**PROBLEM STATEMENT**
Using the article on the Carolyn's Comforts fund, explain in one to three sentences why Warren chose the University of Minnesota's Masonic Children's Hospital for the donation.

**EXERCISE PASSAGE**
_ _ _ _ _ _ _

Warren's sister, Carolyn Elaine Warren-Knox, died of brain cancer in October, and Kevin tells Fox 9 that while she was ill, he flew to Phoenix every two weeks or so to spend time with her.
"One conversation I had with her in the summer really struck me," Warren says. "She said, 'I'm really fortunate to have a husband and kids, brothers and sisters'... she went on to share that a couple times there were people she would talk with who didn't have that same support."
"They'd have to take a bus to the doctor or wait for two hours after treatment while they're not feeling well for somebody to pick them up," he continues. "That's where the idea came from -- just providing people with the same resources she benefited from."
The money Warren and his wife Greta donated to the University of Minnesota Masonic Children's Hospital established "Carolyn's Comforts," a children's cancer emergency assistance fund designed to help families manage the difficulties that come with cancer diagnoses.
The fund is already in use. Warren says during today's ceremony he was approached by a social worker who told him she had gotten a call from a family in a neighboring state who wasn't able to purchase airline tickets to visit a cancer-stricken relative until they received some help from Carolyn's Comforts.
"That's what it's all about," Warren says. "People with cancer -- this is real time, they have today and they need an answer today... I think once word gets out within the cancer community at the U of M, that'll help even more."
U of M social workers will make day-to-day decisions about how to distribute funds, Warren says.
"Social workers are right there at the hospital, fighting in the trenches," he continues.
Warren says the long-term vision is for Carolyn's Comforts to grow to be something akin to The V Foundation set up in honor of Jim Valvano or the Susan G. Komen for the Cure Foundation.
Of course, $1 million is a lot of money even for a Vikings VP, and Warren acknowledges donating so much involves sacrifices for his family. But he says he wanted to make sure his donation would have a major impact.
"One dollar makes a difference, [but] I did a lot of research on personal grants and one of the numbers that came up over and over again was $1 million," Warren says. "It's a lot of money, but it's really important to carry her legacy forward. I thought that was a really good starting point."
Asked why he chose the University of Minnesota's Masonic Children's Hospital, Warren, who is in his 10th year with the Vikings, says, "I wanted to make sure we did something in the state of Minnesota, and [Masonic] is the preeminent children's hospital."

_ _ _ _ _ _ _

**SUPPLIED DATA**
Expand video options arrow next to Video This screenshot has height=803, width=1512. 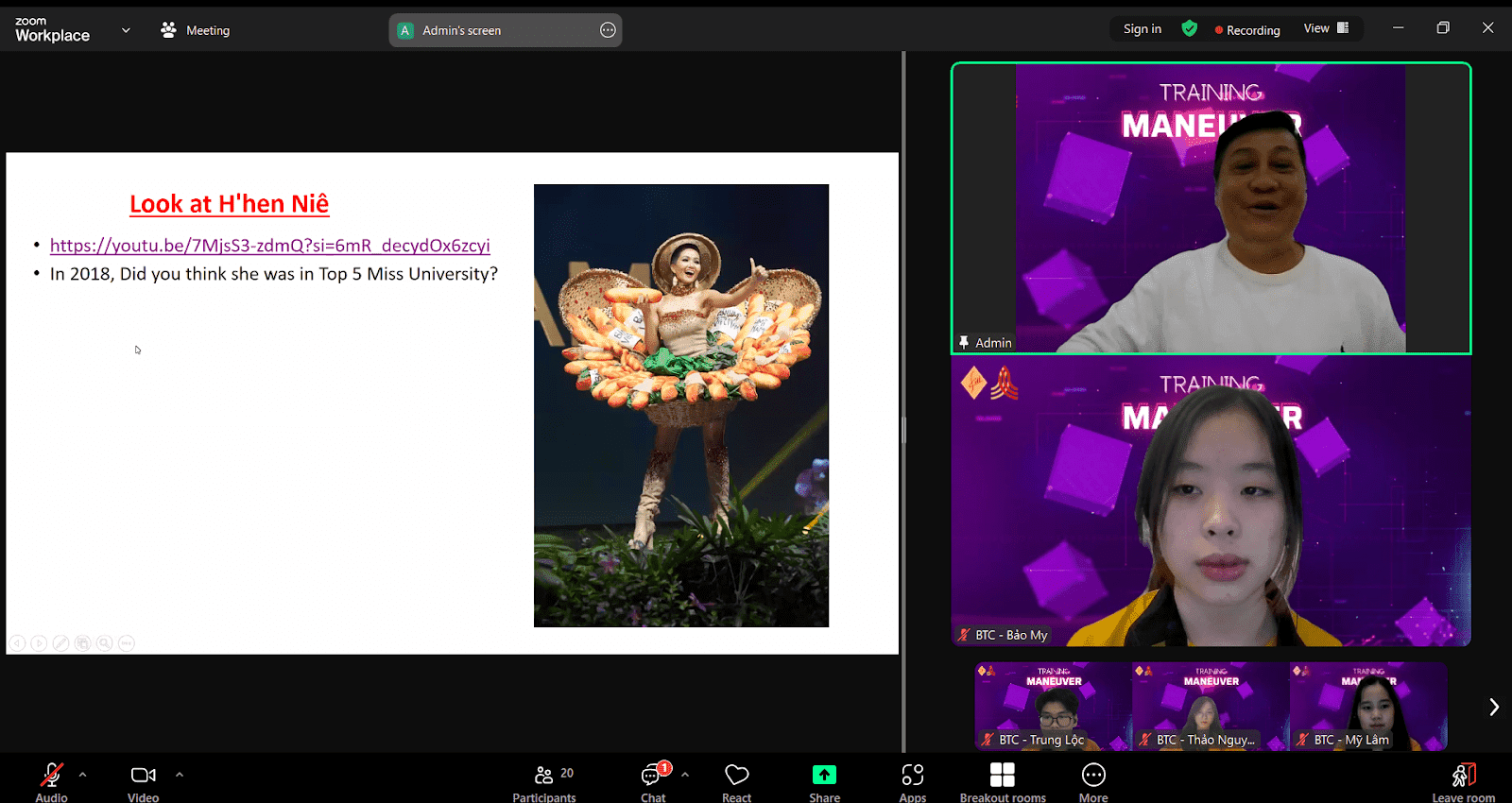click(x=180, y=775)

_ _ _ _ _ _ _

**FINISHED TASK**
Warren wanted to make sure the donation did something in the state of Minnesota. He also calls Masonic the preeminent children's hospital.